Aunque su sinopsis reza ser una muestra sobre la lucha del peruano ante la adversidad, resulta más atractivo mirar a Historias de Perusalem como la crónica sobre un virus que muta y trasciende en todo el territorio del país. A propósito de las cuatro historias que convoca Tangüis, vemos cómo la violencia y el desamparo se convierte en un leitmotiv que asalta una línea temporal que abarca de la década del setenta hasta la actualidad. En un momento del documental, alguien dice: “Nada ha cambiado. La violencia siempre ha estado ahí”. Se menciona esto en referencia a una sociedad provinciana que por los setenta llegaba a Lima con esperanzas de una mejor calidad de vida, pero en su lugar encontró represión, la marginación, la pobreza extrema. La violencia entonces fue un mecanismo de defensa. Le siguen crónicas sobre el terrorismo y las recientes marchas en favor a la democracia. Nuevamente, vemos sectores sublevándose, sea radical o pacíficamente, ante el desamparo. La demanda o insatisfacción social se encontrará con la violencia, esa enfermedad que se ha propagado a lo largo de nuestra historia ante la carencia de un consenso de ideas o el siempre mirar a solo una parte del problema; es decir, observar una realidad a medias o una realidad conveniente. Lo relaciono con la primera secuencia de Lima enferma en donde un seudodirector que solo trata temas en tendencia critica un guion por su gran carga de violencia, un tema del que ya todos están hartos. “Pero les sucedió a unos amigos. Es real”; se defiende la autora del guion. Hay una eterna postración de una comunidad que solo mira al frente.
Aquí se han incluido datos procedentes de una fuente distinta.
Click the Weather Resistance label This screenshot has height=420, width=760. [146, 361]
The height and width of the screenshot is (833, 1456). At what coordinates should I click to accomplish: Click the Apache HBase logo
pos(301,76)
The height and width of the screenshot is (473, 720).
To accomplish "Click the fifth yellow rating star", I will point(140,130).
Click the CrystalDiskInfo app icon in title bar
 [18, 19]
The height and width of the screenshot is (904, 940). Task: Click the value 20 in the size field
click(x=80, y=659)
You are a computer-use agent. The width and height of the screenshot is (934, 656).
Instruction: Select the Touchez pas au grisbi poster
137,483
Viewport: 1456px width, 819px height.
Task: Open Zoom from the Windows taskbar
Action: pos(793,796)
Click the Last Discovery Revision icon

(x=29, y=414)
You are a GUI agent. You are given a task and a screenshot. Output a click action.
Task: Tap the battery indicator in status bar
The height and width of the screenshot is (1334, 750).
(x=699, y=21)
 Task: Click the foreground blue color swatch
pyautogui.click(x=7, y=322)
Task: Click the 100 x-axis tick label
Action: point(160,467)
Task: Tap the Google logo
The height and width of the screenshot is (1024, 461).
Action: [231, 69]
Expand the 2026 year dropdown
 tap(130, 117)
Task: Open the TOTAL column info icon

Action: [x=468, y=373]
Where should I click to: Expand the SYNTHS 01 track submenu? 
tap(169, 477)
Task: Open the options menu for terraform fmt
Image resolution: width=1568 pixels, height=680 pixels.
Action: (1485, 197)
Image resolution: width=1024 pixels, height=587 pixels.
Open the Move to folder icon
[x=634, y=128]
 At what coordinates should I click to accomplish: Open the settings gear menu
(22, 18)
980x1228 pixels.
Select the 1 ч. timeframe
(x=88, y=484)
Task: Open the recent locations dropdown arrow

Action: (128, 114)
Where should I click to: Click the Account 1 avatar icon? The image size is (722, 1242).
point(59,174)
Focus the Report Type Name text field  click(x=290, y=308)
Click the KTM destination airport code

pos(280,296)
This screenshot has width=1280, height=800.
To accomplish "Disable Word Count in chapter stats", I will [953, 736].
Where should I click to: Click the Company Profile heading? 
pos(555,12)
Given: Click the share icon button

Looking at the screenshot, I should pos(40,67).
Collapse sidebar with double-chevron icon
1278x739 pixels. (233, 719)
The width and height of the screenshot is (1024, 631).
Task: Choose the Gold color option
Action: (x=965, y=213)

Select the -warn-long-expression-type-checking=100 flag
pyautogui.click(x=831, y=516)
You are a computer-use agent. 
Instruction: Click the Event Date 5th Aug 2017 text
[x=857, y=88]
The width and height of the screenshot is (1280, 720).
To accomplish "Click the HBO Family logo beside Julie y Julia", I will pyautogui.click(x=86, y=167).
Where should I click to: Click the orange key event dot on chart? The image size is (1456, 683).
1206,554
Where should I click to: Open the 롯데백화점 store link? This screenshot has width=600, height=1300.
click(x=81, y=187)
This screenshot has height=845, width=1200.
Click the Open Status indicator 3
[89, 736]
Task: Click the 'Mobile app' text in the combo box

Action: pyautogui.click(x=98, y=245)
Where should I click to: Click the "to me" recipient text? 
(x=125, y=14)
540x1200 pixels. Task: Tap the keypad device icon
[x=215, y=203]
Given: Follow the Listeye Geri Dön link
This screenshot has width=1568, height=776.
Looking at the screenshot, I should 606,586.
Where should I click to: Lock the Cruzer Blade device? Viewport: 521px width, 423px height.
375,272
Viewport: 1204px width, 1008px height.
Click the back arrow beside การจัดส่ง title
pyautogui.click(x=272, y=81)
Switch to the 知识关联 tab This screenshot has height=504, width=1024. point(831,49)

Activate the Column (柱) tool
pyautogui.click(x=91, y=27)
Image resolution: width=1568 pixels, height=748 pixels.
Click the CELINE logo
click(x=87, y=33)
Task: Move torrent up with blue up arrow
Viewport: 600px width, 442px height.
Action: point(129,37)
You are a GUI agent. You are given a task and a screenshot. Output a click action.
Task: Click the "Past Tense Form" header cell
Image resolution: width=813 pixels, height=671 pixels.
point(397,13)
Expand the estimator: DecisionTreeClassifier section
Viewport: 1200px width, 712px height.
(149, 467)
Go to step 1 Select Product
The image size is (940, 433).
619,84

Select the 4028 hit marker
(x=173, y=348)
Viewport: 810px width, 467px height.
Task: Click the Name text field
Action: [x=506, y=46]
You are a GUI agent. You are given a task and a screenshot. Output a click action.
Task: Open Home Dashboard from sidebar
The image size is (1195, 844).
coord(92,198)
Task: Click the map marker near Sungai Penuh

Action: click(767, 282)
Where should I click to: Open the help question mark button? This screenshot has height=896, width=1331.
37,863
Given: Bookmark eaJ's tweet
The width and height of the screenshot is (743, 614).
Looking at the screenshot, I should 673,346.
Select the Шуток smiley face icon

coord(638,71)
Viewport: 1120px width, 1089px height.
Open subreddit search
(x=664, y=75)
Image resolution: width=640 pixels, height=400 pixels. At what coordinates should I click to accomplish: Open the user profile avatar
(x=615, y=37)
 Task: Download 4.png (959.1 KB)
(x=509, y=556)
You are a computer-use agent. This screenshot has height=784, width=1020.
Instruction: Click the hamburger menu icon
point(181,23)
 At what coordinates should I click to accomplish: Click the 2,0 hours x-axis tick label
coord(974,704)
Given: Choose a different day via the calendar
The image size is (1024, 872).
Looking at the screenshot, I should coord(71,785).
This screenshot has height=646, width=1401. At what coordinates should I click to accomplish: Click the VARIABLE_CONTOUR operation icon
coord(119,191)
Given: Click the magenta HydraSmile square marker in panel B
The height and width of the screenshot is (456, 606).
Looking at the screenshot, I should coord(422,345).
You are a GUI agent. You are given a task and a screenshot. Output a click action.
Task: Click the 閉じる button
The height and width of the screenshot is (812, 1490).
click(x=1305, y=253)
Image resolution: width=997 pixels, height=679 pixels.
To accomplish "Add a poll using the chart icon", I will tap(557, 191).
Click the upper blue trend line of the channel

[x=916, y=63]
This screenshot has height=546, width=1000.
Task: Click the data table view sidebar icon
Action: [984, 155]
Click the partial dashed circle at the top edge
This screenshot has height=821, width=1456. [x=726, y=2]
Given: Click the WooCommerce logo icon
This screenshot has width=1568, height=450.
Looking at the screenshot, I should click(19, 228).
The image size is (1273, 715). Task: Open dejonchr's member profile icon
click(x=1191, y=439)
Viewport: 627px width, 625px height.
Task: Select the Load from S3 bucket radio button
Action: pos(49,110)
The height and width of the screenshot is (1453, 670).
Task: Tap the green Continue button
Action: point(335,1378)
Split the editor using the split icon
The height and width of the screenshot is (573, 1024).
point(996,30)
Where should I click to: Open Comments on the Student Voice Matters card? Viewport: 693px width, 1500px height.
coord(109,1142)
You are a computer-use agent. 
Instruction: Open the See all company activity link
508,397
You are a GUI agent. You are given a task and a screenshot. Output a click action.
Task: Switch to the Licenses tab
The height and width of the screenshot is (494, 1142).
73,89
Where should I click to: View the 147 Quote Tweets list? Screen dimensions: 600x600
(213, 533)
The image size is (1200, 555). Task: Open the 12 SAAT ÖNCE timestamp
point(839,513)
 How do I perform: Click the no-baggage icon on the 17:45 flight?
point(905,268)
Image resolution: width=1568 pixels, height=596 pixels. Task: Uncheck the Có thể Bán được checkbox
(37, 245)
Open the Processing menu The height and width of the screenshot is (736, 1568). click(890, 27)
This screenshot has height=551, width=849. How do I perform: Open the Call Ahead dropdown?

Historias de Perusalem tiene ese compromiso por captar el dolor real de personas que han estado expuestas a un estado de violencia producto de la desigualdad social. Es un clamor entre rabioso y pesaroso; muy a pesar, es también la expresión de un aguante, una resistencia o empeño por abrazar y salvar a este territorio que te repele mediante las turbulencias que acontecen en su interior. Es lo que señala la sinopsis; una lucha ante la adversidad. Tangüis nos dispone testimonios de sobrevivientes, personas que han escapado de la demencia terrorista, el alcoholismo -asumido como una expresión de la miseria social-, la censura artística o el prejuicio ante un oficio despreciado. Son situaciones que son tan tradicionales como la violencia misma. Algunas de estas tocan una llaga sensible que es necesario revivir una y otra vez. Un caso tan violento como el ocurrido en Tarata nunca va a ser materia reusada si esta remueve la conciencia social, así como las expresiones artísticas no serán materia superficial si estas se empeñan por generar una demanda orientada a un interés y beneficio nacional. Este razonamiento también aplica para Lima enferma. Fermín Tangüis a finales de los noventa nos contaba sobre una computadora obsesionada con su dueño o un loco profeta vaticinando el fin del mundo, pero tras esa banalidad pueril hablaba sobre el estado infeccioso, colérico y desesperanzado que había provocado la política peruana de entonces. Hay tanto compromiso social en Lima enferma como en Historias de Perusalem.